Item-finding records
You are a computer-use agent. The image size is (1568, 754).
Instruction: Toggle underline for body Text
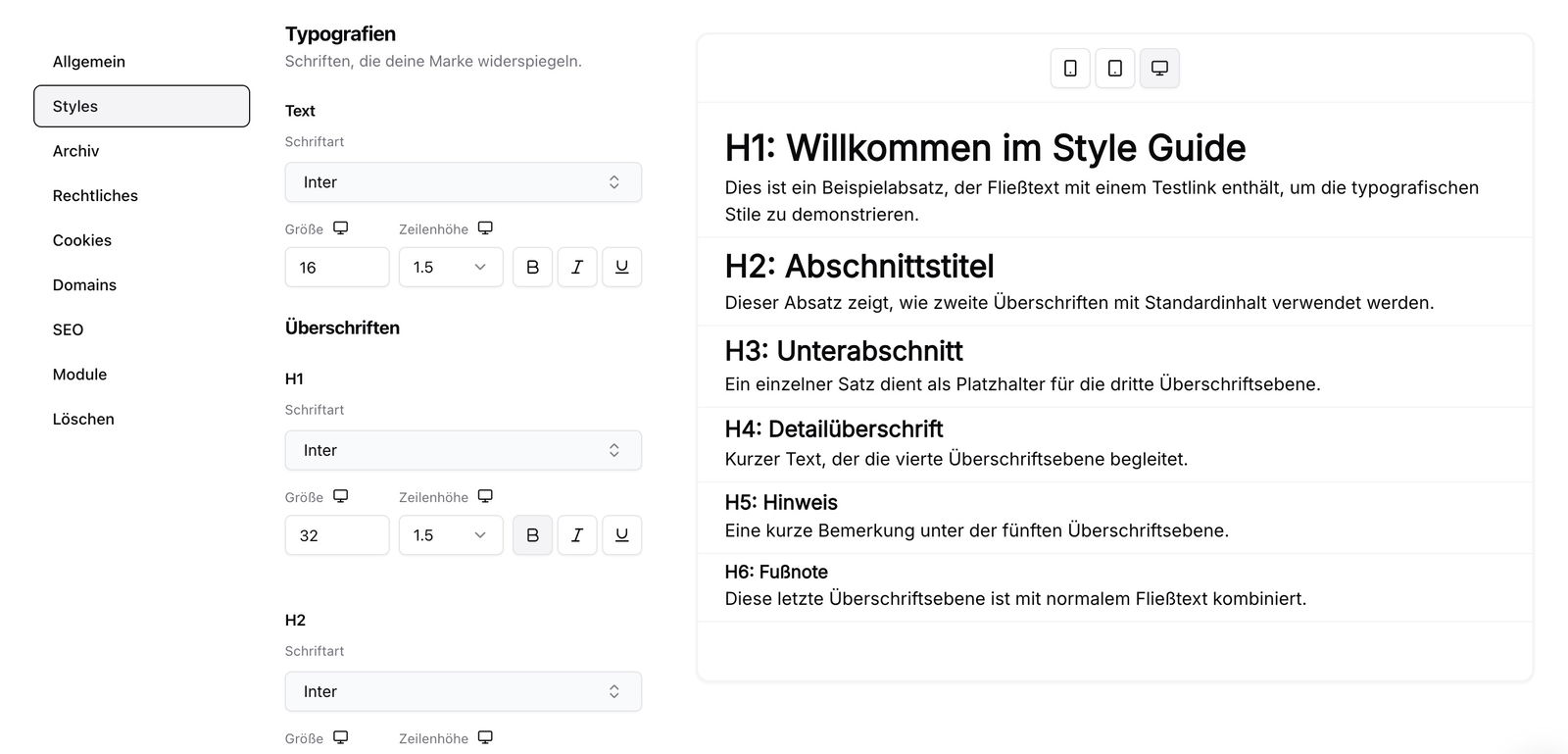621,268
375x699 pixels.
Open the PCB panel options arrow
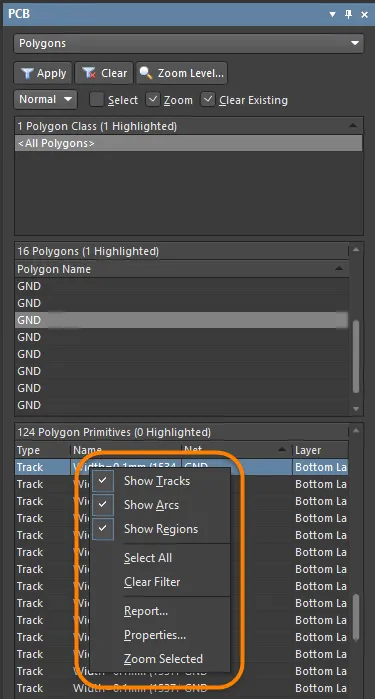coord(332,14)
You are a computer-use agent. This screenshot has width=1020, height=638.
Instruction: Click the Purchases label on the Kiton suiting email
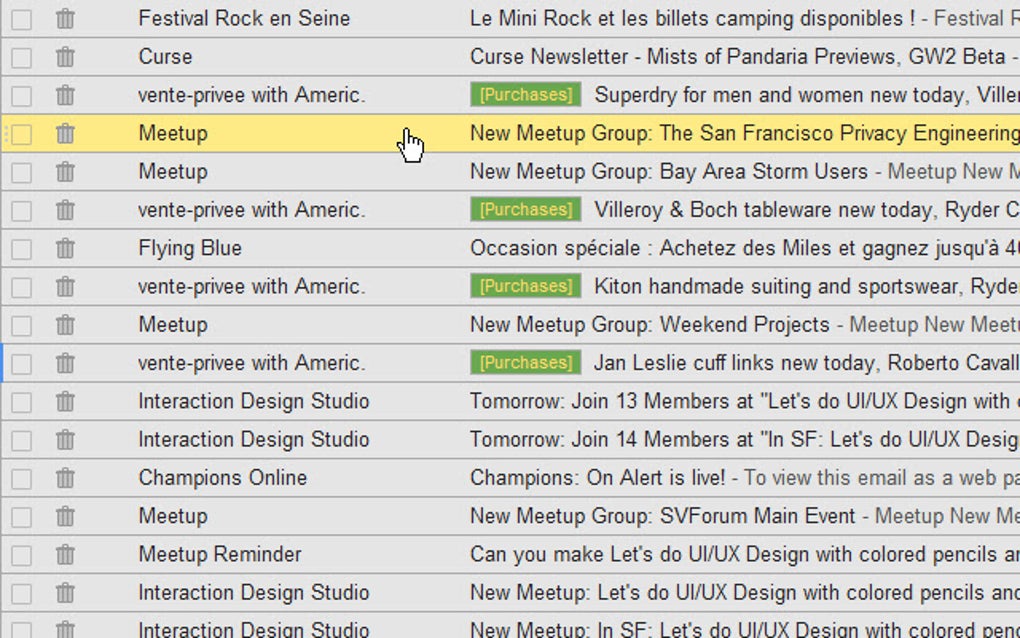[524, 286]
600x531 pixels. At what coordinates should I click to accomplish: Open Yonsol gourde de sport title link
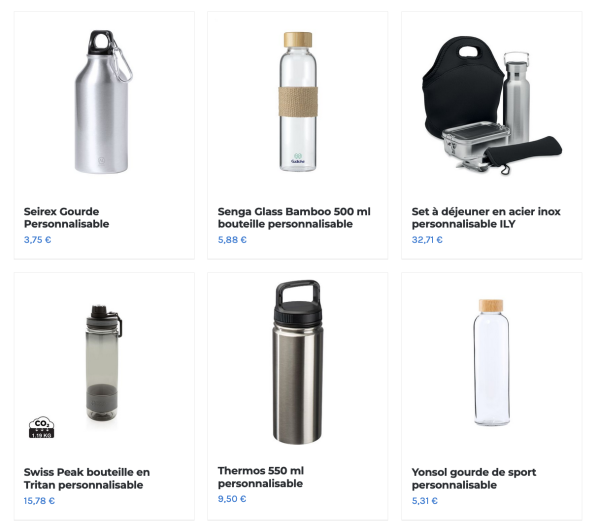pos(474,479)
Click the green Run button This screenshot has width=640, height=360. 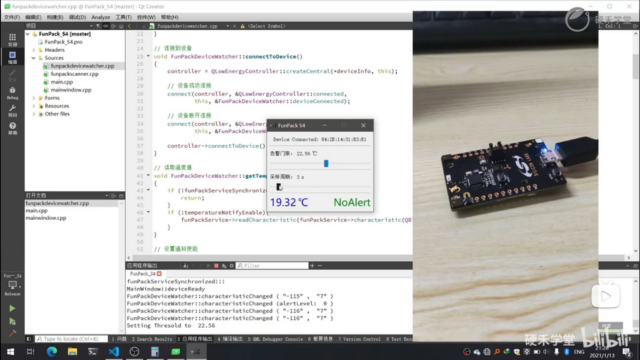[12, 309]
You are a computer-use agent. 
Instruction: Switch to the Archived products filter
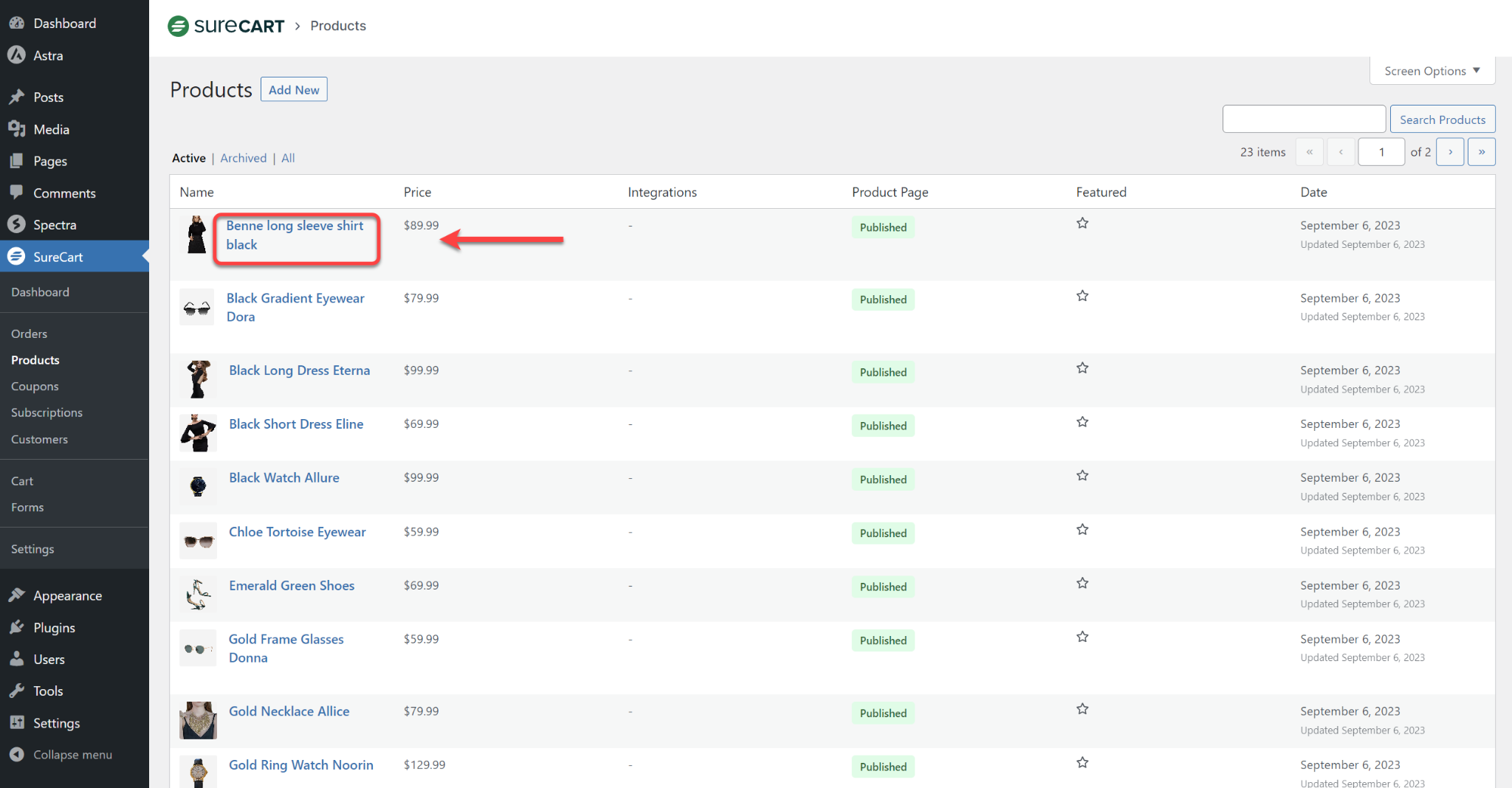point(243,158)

**Work to be completed**
State how many lines of the rows above contain the word "agent", giving only the number.

**Answer below**
3